Work to be completed:
Counting every line in the records below that holds "Policy", give the total and add nothing.

Data for processing:
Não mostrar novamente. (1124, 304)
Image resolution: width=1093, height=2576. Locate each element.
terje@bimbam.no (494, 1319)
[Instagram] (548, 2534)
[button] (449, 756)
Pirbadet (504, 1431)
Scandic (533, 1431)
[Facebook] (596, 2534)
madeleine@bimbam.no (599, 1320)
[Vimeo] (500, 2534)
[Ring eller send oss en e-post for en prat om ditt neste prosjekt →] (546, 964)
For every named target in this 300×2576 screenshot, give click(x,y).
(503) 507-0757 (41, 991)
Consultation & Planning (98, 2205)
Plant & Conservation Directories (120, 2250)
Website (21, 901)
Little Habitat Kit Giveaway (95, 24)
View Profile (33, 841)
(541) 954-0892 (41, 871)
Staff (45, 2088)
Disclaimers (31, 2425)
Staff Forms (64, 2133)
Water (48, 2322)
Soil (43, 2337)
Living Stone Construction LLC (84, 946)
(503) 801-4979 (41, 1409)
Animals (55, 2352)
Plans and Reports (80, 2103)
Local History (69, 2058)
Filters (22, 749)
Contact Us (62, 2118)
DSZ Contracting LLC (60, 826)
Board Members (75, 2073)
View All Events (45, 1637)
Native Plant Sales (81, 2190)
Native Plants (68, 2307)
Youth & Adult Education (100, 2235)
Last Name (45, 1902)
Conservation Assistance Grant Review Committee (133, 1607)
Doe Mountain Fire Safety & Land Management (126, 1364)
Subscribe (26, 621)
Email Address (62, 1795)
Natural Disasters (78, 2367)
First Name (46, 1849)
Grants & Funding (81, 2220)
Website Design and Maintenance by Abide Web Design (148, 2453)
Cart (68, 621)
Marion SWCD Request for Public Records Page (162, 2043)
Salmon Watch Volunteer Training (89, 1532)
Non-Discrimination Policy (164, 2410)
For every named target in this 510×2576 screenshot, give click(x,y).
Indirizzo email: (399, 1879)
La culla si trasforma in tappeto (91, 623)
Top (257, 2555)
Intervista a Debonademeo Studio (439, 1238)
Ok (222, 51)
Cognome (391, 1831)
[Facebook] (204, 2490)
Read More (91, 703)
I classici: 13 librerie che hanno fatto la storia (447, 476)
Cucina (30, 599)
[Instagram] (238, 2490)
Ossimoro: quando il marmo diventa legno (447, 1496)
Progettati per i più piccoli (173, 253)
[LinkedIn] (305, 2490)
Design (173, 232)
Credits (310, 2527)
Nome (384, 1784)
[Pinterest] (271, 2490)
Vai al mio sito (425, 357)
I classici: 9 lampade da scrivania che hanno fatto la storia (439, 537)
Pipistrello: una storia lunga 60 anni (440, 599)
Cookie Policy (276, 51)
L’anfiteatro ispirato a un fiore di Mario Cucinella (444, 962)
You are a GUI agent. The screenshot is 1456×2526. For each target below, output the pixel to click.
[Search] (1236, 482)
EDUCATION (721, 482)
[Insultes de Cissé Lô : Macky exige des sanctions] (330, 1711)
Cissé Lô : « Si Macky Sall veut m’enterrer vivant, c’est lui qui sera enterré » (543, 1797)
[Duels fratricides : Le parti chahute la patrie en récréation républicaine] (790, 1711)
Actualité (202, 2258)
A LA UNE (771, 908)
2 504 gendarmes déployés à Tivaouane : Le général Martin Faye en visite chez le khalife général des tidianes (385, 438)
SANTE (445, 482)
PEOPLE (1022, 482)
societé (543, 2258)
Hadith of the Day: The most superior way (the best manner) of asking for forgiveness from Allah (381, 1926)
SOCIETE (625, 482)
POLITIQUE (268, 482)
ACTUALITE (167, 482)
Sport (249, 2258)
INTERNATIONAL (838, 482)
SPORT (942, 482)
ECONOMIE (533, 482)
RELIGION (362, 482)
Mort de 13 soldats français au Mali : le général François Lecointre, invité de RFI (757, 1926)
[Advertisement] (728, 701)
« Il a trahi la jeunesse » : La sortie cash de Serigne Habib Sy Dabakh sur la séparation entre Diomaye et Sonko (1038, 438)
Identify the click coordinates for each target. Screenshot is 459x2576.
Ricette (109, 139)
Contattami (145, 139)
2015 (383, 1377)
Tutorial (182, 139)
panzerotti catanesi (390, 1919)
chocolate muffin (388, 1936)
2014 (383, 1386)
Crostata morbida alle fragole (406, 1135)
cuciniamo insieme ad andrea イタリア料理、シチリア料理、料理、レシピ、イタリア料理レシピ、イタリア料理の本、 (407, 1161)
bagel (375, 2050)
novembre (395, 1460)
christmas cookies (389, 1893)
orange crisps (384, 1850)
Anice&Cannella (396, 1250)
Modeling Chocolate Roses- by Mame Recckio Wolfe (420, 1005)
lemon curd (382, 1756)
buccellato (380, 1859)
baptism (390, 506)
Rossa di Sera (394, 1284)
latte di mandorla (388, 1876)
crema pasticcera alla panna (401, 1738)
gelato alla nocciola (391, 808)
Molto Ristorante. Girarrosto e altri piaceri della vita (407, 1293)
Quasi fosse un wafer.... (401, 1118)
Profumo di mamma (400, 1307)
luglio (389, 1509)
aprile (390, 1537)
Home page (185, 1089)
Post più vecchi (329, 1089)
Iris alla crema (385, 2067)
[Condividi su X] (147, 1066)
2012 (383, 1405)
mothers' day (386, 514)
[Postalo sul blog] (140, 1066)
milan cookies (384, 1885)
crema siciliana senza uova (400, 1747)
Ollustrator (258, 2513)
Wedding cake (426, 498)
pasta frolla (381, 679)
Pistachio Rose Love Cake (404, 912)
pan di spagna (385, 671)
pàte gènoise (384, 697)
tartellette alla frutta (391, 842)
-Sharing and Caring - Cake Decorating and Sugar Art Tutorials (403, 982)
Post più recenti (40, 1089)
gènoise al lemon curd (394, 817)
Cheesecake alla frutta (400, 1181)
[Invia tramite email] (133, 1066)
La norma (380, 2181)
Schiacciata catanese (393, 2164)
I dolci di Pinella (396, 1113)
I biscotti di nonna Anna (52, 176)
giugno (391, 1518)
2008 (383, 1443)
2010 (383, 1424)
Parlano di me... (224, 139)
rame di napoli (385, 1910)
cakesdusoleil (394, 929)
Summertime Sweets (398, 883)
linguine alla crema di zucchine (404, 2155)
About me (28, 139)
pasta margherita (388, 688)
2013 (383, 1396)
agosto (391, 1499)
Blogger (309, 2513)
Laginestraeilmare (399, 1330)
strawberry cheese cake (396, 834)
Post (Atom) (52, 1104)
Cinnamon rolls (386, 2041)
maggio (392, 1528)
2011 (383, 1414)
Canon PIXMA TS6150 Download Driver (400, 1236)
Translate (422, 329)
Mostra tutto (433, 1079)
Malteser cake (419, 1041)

Task output:
2